Last week, the US embassy in Mexico City issued a warning to all US goverment employees to avoid travel to the city of Oaxaca, known for its colonial buildings and rich cuisine. Government officials headed to resorts where the state meets the Pacific Ocean, including Huatulco, were told to fly directly only and not pass through other parts of the state.

It is estimated, meanwhile, that many private businesses in the region are now losing about 80 per cent of their sales because of the blockades. The National Human Rights Commission in Mexico City issued an urgent appeal for them to be lifted before the crisis deepens.

“The legitimate right to peaceful protest cannot override the rights of others to free movement, nor can the daily life and survival of Oaxaca be held hostage to political demands,“ the commission wrote in a statement.
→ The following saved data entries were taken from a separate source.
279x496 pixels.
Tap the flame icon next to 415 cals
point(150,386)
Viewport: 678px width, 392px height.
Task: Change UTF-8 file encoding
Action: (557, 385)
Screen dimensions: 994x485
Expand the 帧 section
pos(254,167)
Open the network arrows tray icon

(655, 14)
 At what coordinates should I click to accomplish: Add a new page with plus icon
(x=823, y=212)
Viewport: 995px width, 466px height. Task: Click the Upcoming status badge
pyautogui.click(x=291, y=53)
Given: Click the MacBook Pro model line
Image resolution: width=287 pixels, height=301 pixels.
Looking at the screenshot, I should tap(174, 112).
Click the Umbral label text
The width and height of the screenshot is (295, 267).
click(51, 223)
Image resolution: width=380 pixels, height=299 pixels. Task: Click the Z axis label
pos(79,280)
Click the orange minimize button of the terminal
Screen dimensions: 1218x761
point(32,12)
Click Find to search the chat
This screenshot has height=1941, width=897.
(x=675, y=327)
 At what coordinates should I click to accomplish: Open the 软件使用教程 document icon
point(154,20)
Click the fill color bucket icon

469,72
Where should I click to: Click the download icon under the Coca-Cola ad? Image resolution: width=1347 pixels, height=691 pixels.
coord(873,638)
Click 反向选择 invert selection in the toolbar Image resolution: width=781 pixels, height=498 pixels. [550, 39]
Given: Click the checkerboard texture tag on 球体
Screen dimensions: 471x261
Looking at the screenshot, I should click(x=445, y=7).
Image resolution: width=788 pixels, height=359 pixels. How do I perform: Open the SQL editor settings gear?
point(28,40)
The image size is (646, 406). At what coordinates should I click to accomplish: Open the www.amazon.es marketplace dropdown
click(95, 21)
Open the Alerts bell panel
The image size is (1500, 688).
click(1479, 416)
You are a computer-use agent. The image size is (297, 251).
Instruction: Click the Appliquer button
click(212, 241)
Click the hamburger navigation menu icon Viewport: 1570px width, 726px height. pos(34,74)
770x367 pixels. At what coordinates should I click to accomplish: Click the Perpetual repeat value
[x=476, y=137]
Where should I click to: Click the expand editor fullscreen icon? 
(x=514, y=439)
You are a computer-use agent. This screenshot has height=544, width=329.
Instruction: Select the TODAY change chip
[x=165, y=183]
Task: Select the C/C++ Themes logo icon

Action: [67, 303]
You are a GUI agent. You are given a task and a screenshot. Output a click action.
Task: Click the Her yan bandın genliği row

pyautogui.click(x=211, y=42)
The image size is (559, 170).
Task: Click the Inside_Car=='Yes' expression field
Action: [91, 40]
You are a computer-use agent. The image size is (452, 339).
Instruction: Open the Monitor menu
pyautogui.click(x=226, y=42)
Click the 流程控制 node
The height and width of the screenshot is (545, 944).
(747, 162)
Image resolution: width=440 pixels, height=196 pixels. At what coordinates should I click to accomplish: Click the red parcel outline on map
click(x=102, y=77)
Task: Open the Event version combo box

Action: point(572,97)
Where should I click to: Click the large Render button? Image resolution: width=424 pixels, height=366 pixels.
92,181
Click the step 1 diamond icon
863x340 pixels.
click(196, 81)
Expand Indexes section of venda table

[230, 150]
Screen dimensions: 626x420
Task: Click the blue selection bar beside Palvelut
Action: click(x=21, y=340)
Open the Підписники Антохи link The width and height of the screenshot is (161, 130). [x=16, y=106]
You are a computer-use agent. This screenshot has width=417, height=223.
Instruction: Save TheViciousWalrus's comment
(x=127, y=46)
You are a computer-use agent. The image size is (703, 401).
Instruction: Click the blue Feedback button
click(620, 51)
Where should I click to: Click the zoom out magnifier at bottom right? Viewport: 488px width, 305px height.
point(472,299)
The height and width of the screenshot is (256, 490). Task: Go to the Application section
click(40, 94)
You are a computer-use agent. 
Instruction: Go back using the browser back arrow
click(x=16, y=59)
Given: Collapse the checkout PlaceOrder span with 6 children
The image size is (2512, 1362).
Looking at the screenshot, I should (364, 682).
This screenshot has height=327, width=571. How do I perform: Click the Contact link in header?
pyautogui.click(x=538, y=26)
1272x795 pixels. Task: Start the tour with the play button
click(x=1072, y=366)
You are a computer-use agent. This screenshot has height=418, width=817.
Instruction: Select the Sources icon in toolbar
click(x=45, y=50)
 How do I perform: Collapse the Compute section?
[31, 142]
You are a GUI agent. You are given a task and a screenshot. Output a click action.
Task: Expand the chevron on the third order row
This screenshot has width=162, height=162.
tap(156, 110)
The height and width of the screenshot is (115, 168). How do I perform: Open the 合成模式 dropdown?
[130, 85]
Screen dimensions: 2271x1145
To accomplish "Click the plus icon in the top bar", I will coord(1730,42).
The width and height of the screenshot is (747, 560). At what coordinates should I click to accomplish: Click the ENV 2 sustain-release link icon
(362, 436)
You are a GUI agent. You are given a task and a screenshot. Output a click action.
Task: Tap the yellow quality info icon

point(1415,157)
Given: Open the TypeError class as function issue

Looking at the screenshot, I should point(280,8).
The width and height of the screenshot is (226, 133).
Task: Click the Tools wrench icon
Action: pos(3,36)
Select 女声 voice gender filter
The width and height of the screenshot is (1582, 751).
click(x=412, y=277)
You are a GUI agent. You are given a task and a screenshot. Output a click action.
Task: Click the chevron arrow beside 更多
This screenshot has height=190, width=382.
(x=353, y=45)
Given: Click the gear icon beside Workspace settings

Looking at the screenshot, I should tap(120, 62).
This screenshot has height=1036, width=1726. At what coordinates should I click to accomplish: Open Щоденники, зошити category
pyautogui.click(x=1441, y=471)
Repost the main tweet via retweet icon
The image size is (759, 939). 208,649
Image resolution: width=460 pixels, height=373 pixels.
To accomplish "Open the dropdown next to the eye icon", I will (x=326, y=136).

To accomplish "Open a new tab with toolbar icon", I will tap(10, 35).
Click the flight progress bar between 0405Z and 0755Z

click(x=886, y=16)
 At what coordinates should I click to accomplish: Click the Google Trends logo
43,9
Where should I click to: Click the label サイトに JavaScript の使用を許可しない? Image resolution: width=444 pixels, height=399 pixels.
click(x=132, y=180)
The protests are meanwhile wreaking huge damage on tourism, which should be picking up as Americans and Europeans take summer breaks and the city gets ready for next month's annual Guelaguetza folklore festival, which usually draws hundreds of thousands of tourists.

The Interior Ministry reported that only about 5 per cent of hotel rooms in the city of Oaxaca were occupied as of Wednesday, a disastrous figure.

President Peña Nieto’s reforms are an attempt to raise the sometimes dismal standards of education, especially in rural Mexico. It means that teachers, who are represented by the still powerful National Coordinator of Education Workers (CNTE) union, will for the first time have to submit to regular testing. Any teacher who fails to reach pre-set standards three times in a row will automatically be fired, which ends for ever the assumption that teachers’ jobs were for life.

The Oaxaca chapter of the union, known as Sección 22, has been especially visceral in resisting change, reprising some of the strike action that convulsed the city ten years ago. The rioting of 19 June erupted after the authorities arrested two of the chapter’s leaders on money-laundering charges. Among those injured in the conflagration were 55 police officers.

Bordering Guatemala, Chiapas has recently also come to the notice of foreign tourists in spite of its relative remoteness. As well as dramatic topography and deep jungle habitats, the state also boasts some of the finest Mayan ruins in the country. Meanwhile its main city in its central highlands, San Cristóbal de las Casas, offers some of the same colonial treasures as Oaxaca.

The striking teachers in Oaxaca have been drawing support from leftist sympathisers from across the region. This week the National Assembly in Ecuador overwhelmingly passed a resolution voicing support for the teachers and deploring what they said was state repression by the Mexican government.

Maria Augusta Calle, head of the assembly's international relations committee, said it was “important that the assembly make a statement against events that cause revulsion around the world.”